:: Materials provided
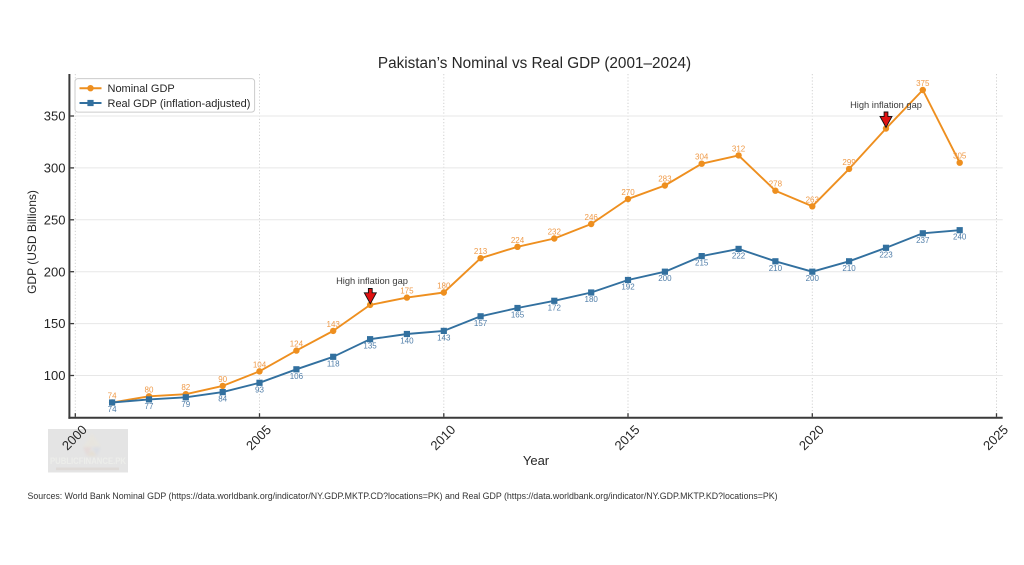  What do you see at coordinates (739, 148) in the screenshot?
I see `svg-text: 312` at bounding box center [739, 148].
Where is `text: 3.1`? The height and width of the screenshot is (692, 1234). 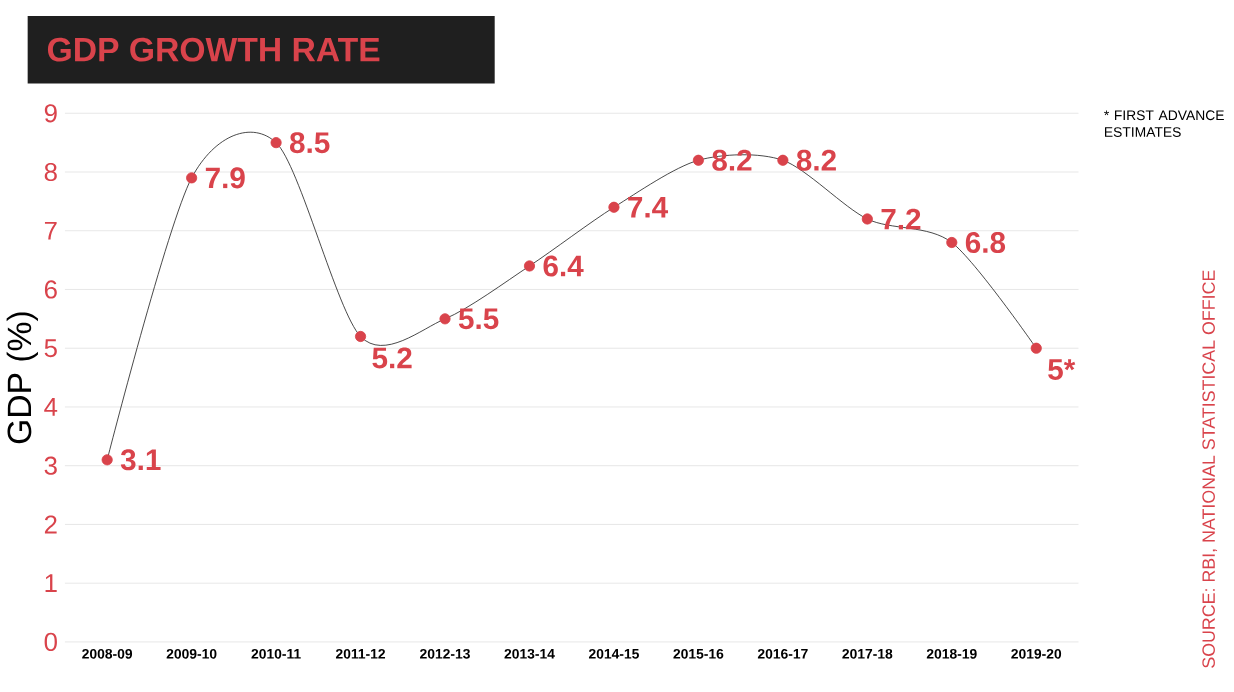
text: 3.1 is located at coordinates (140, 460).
::::
:: Materials provided
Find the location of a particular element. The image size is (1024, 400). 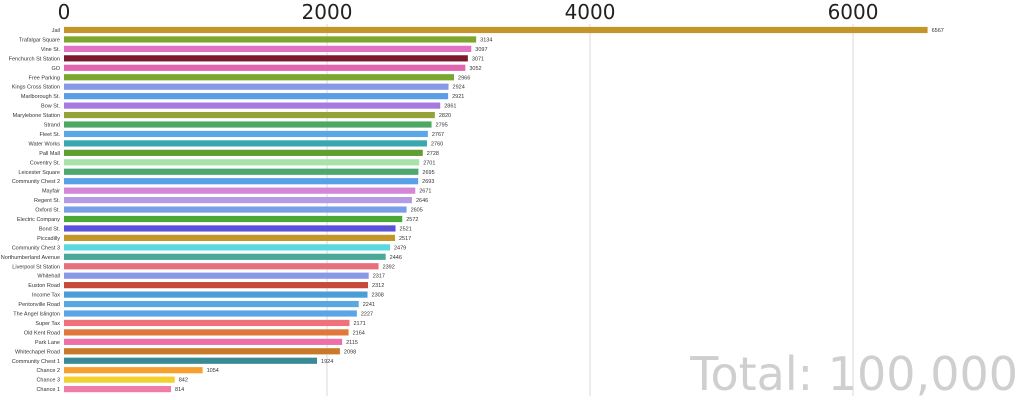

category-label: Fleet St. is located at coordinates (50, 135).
::::
#### Task to complete:
Rewrite the rows that begin at the line containing "What do you" and end after the line containing "text: 3.1 is", changing "height and width" to "size" and keeping everything else unchanged. Give only those lines, and leave out the pictures.

#### Solution to the exercise:
  What do you see at coordinates (739, 148) in the screenshot?
I see `svg-text: 312` at bounding box center [739, 148].
Where is `text: 3.1`? The size of the screenshot is (692, 1234). 
text: 3.1 is located at coordinates (140, 460).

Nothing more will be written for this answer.